And, it turns out, I could be taught to dance. We did 2 jazz numbers (one technically in the novelty category, since it had tricks) for competition and a lyrical one as well for the recital. Our costumes were pretty simple to keep prices within reach of our participants, which also meant they were not a sensory nightmare. I actually wore the top of our lyrical costume as streetwear until it fell apart. My teachers were skilled in the art of showing off all the dancers to our best advantage, and in positive motivation. We never won anything I don't think, I still don't understand dance competition scoring, but we had fun (and I got to make a teacher who I tumbled with for about 6 months really mad by doing a skill she didn't think I'd ever do, but that was just a bonus). The makeup involved was a sensory problem (fortunately I have strong enough coloring that I could make due without lipstick on stage, mostly) and the leaving at 5 AM for competition was not any more fun for dance than it was for gymnastics, but it happened.We also learned that I have too much hair for a gymnastics coach to put into one French braid but that's neither good nor bad, it just is.
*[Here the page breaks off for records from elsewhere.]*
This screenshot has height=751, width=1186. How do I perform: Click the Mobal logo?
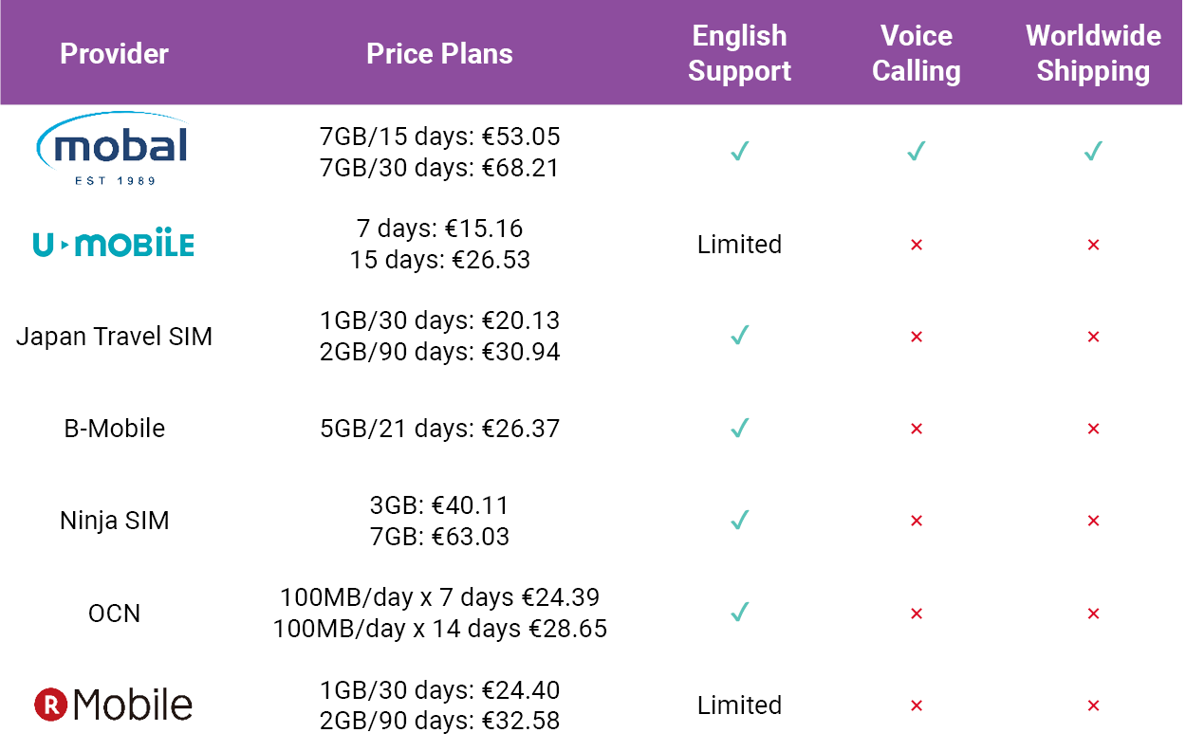click(x=112, y=149)
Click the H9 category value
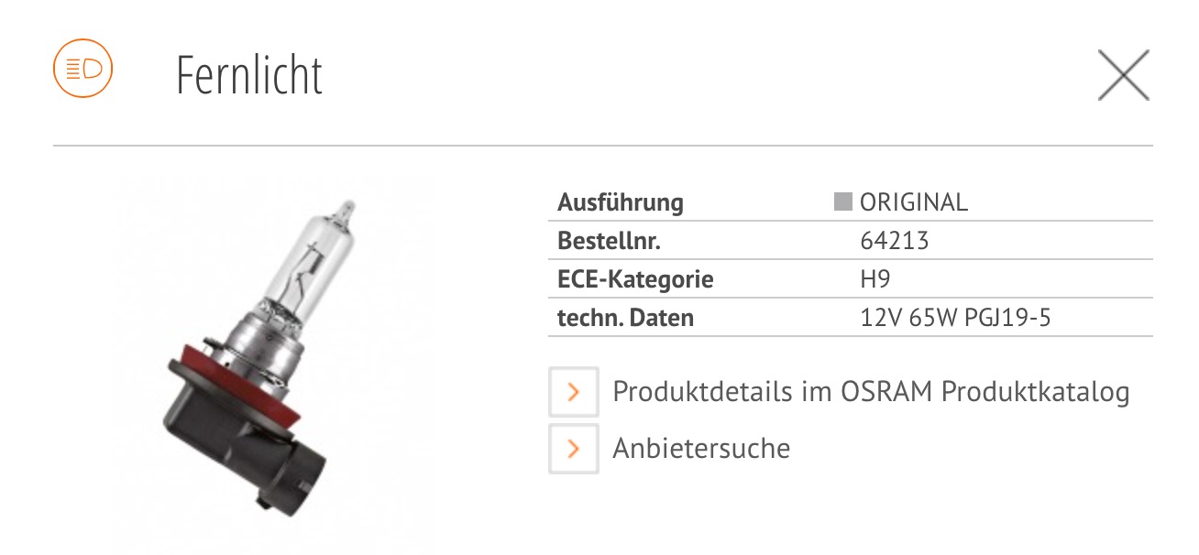 tap(875, 279)
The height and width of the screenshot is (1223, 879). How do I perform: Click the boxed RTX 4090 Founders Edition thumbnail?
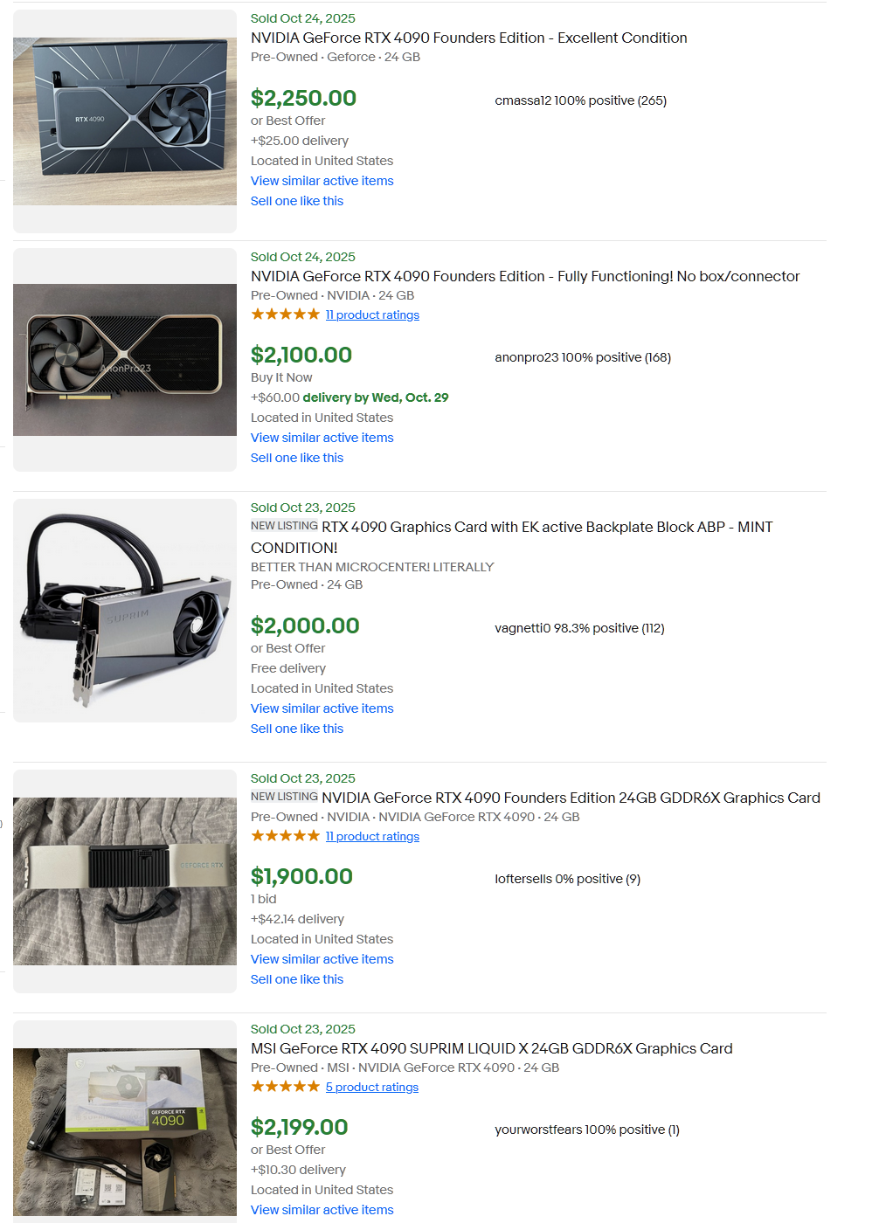[125, 121]
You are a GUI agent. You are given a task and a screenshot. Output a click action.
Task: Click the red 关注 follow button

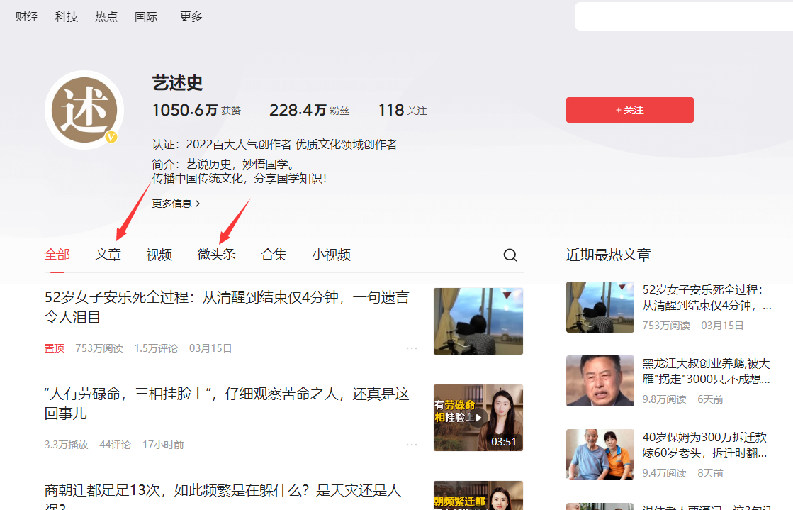(629, 110)
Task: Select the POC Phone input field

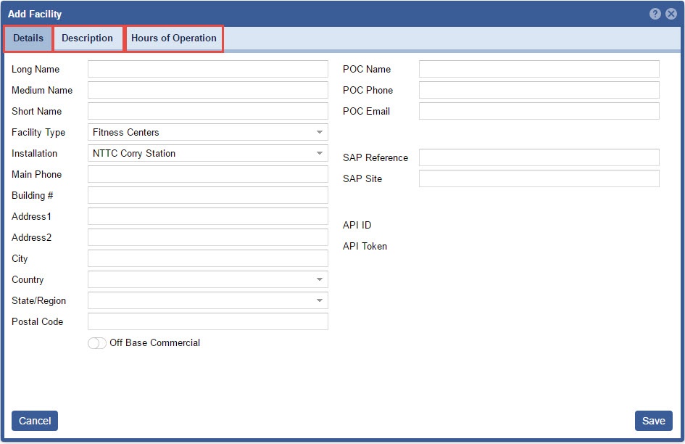Action: (539, 90)
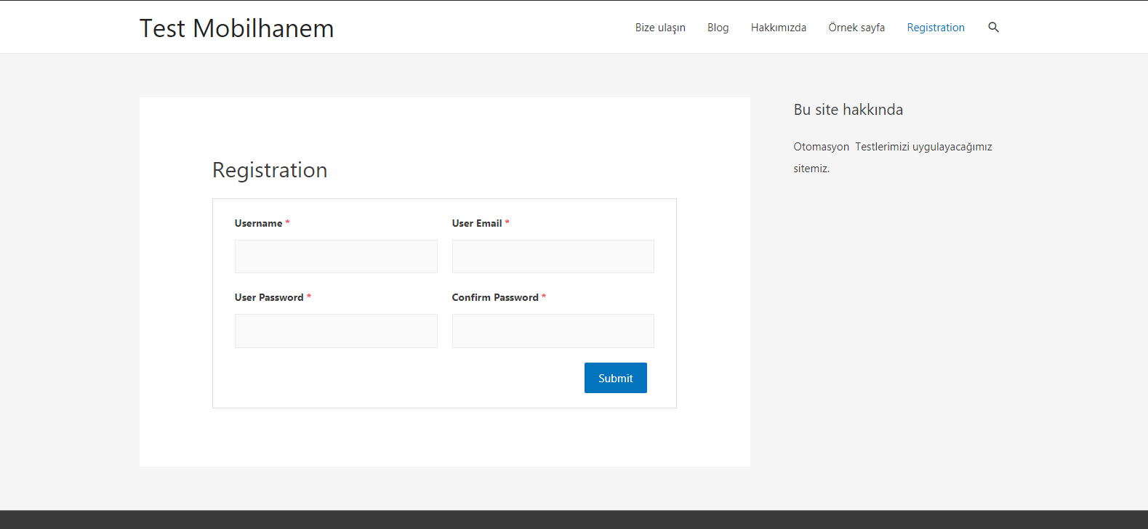The height and width of the screenshot is (529, 1148).
Task: Open the Örnek sayfa menu item
Action: pyautogui.click(x=856, y=28)
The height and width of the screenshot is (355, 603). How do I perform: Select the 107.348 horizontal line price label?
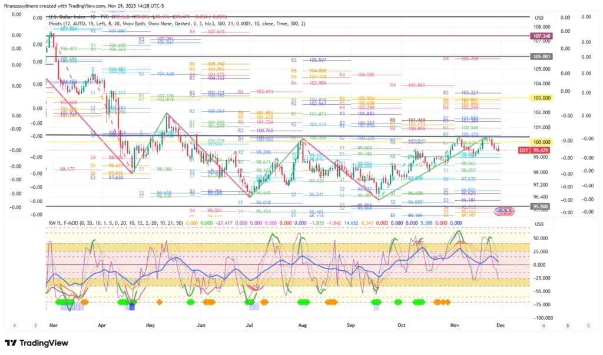[541, 36]
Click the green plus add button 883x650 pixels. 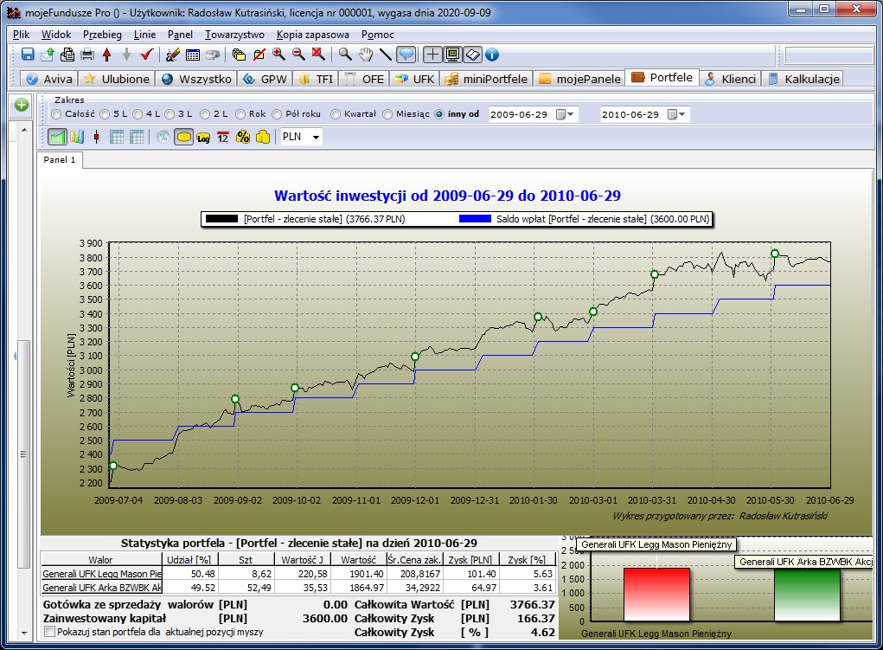(x=22, y=105)
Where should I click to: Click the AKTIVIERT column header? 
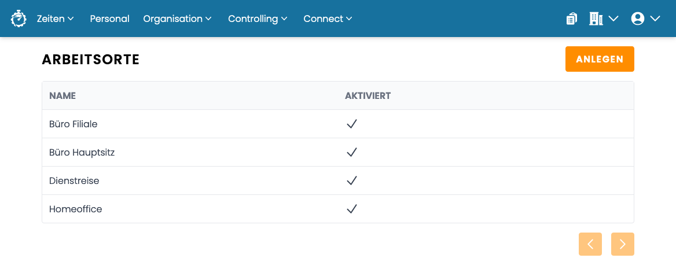(x=368, y=95)
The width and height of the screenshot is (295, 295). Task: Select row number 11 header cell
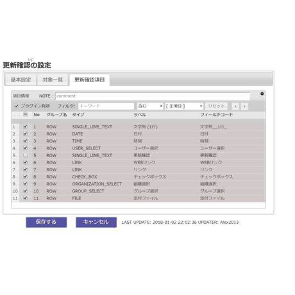pos(15,198)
These experiences--dance at the Y and line dancing--are what compelled me to take ballet in college. This was a much more mixed bag. I took two semesters, took time off, took some open classes at a studio much later, and half a term a couple years ago. The format of barre, at least, is almost accessible. You do the same families of movement in the same order every time. The choreography for each segment of barre rearranges itself, but it's always plies then tendus then jetes etc etc.

The problems are...I do not learn choreography by having words said at me. I gotta see it at least once. I can learn it by seeing. This was an even bigger problem in open floor settings because the possibility for crashing into others is significant. So I was always behind on learning the exercises. In some classes this is fine. In some it's not.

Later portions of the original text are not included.